Vault empty on Linux Mint

Apologies if this is addressed elsewhere, I could not find a solution (though someone had a similar problem several years ago) and have run out of troubleshooting options.

I have added Google Drive to Linux Mint 22.3 (Cinnamon - 64bit) using Online accounts/GNOME. I installed Cryptomator 1.18.0 (deb-5957) via the official PPA. I am able to locate and unlock my vault, but when I navigate to it, it is empty.

I also tried flatpak install with flatseal permissions updates to find the Vault, and AppImage installations. I have tried to mount the vault with FUSE and WebDAV with no success (vault still empty).

I have tried using both the vault.cryptomator and masterkey.cryptomator files to open the existing vault.

I have updated the fuse permissions to allow other users, in case there was an access issue.

I suspect Cryptomator is attempting to read encrypted blocks that the GVFS layer has not yet fetched from the cloud. It seems like people are able to use cryptomator on linux, but I am unable to get it to work. Does anyone have a fix for this?

Welcome to the Cryptomator Community :slightly_smiling_face:

As far as I know, Cryptomator does not work with GVFS, see Unable to read/write files in vault on GVFS mounted storages (e.g. network shares, ubuntu google drive) · Issue #696 · cryptomator/cryptomator · GitHub. Of course the last update on the issue is quite old, so something could have changed.

For anyone finding this in the future, I was able to find a workaround. Here is what I did:

Since the native Mint Google Drive tool doesn’t support “Real-Time” encryption well, I used Rclone.

Install and configure Rclone

sudo apt update && sudo apt install rclone

Configure Rclone. In terminal run:

rclone config

Then following prompts, configure a new ‘remote’:

  1. n (New remote) → Name it: gdrive (or whatever you want)
  2. Select the number for Google Drive (usually 17 or 18).
  3. Leave Client ID/Secret blank (Press Enter twice).
  4. Scope: Select 1 (Full Access).
  5. Auto-Config: Select y (This opens your browser for login).
  6. Shared Drive: Select n.
  7. Confirm creation is OK: Select y
  8. Verify the Connection: Run rclone lsd gdrive: to ensure you can see your cloud folders.

Then create a local portal that “tricks” the computer into thinking the cloud is a local disk.

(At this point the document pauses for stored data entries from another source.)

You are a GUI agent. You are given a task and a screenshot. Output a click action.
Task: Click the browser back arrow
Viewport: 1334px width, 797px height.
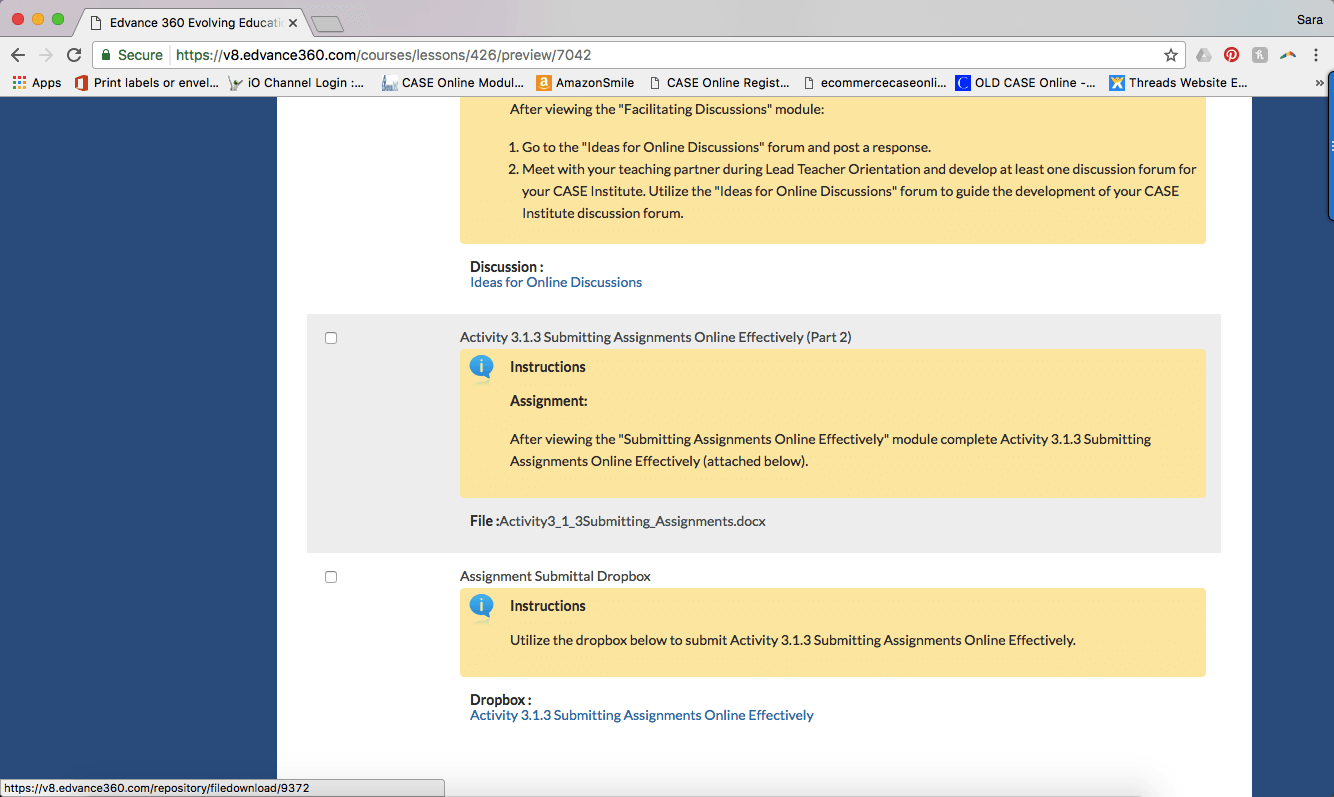click(x=18, y=55)
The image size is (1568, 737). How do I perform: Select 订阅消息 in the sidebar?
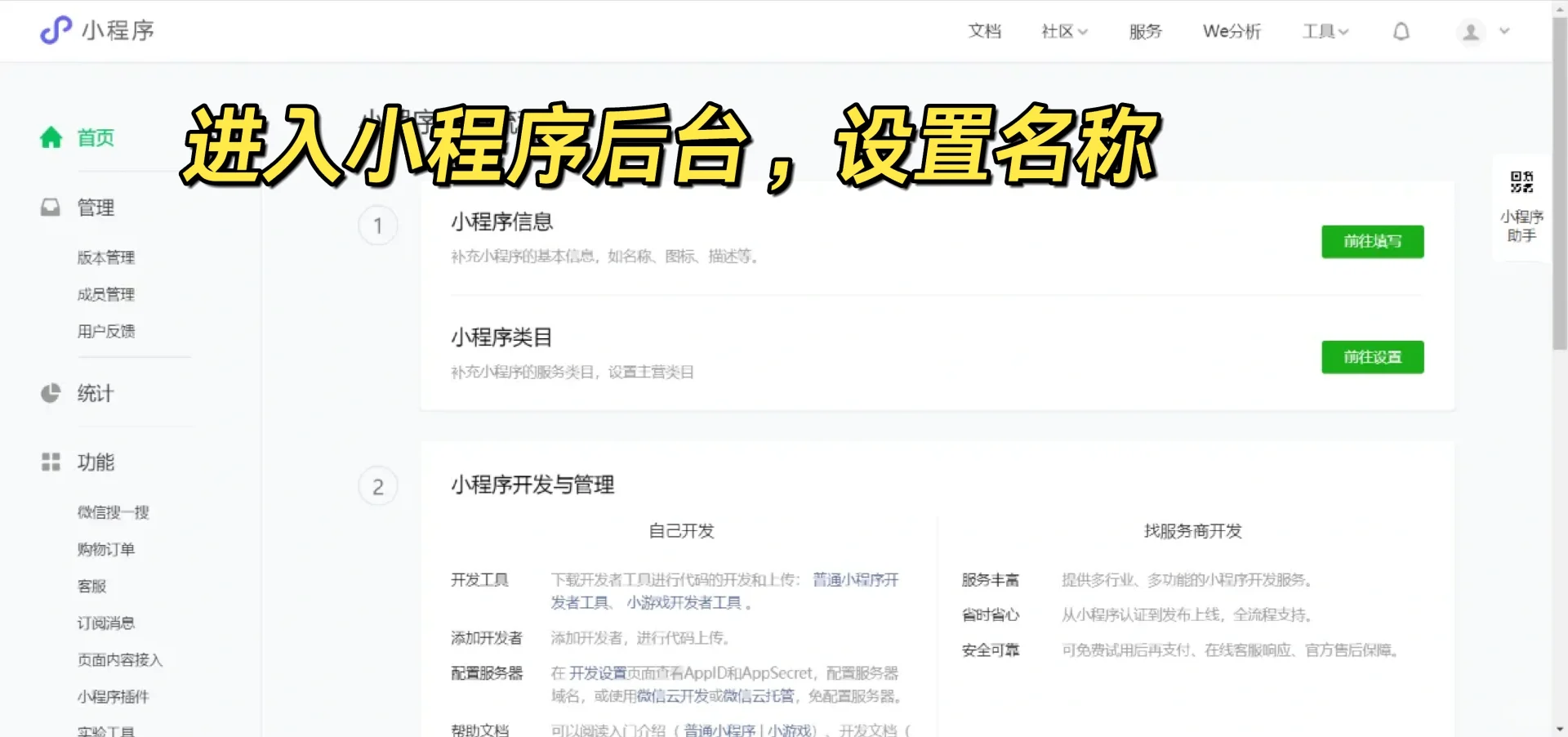(106, 623)
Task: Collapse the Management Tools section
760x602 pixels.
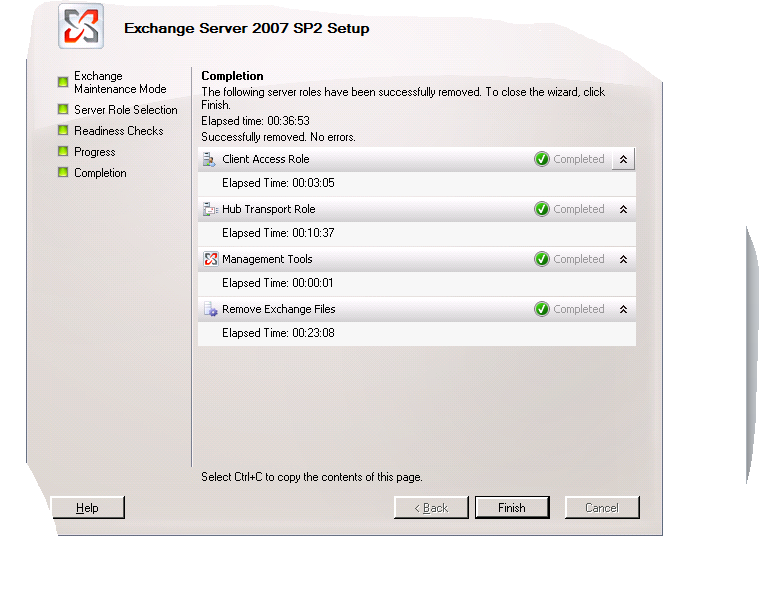Action: [x=623, y=259]
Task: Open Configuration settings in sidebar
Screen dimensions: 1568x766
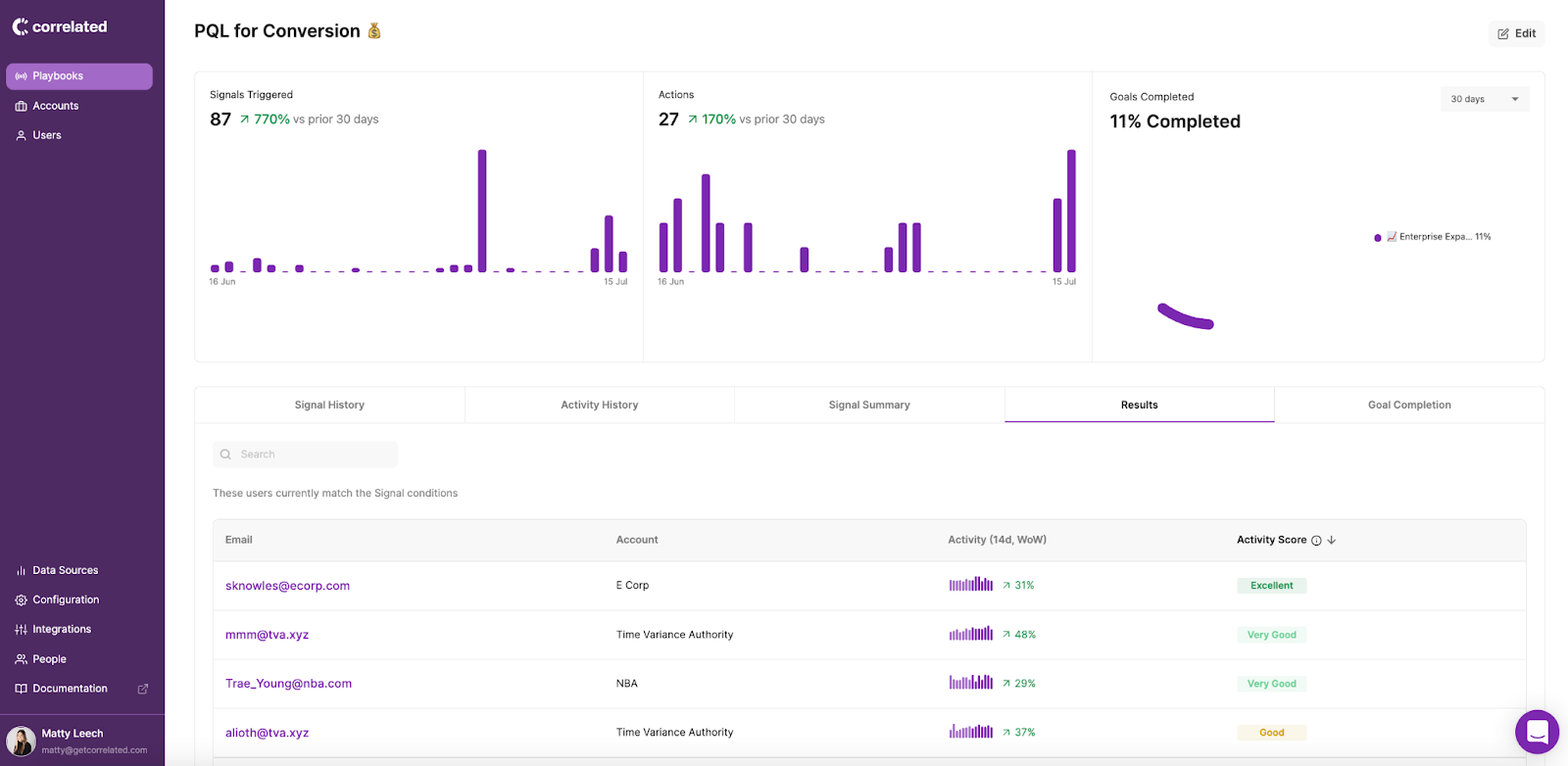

Create a portal folder/directory:

mkdir -p ~/GDrive_Rclone

Run the Specialized Mount Command:
rclone mount gdrive: ~/GDrive_Rclone --vfs-cache-mode full --vfs-cache-max-age 24h --vfs-cache-max-size 10G --vfs-read-chunk-size 32M --daemon

Note: The --vfs-cache-mode full is the “secret sauce” that makes Cryptomator work.

Open Cryptomator.

Go to Settings → Virtual Drive → Ensure Volume Type is set to FUSE.

Click Add Vault → Open Existing Vault.

Navigate to the portal we made: /home/[yourusername]/GDrive_Rclone. Select your masterkey.cryptomator file and unlock.

If you want to automate it, I created a system service, because running it as a startup command didn’t seem to work for me

To ensure this happens automatically every time you turn on your computer:

Run: sudo nano /etc/systemd/system/rclone-gdrive.service

Paste the following block (replace username with your username):

[Unit] 
Description=Rclone Google Drive Mount for Cryptomator 
After=network-online.target 
Wants=network-online.target  

[Service] 
Type=simple 
User=[yourusername] 
Group=[yourusername] 
ExecStart=/usr/bin/rclone mount GDrive: /home/[yourusername]/GDrive_Rclone \ 
--config /home/[yourusername]/.config/rclone/rclone.conf \ 
--vfs-cache-mode full \ 
--vfs-cache-max-age 24h \ 
--vfs-cache-max-size 10G \ 
--vfs-read-chunk-size 32M ExecStop=/bin/fusermount -u /home/[yourusername]/GoogleDrive_Rclone 
Restart=on-failure 
RestartSec=10 

[Install] 
WantedBy=multi-user.target

So far it has been working without issue.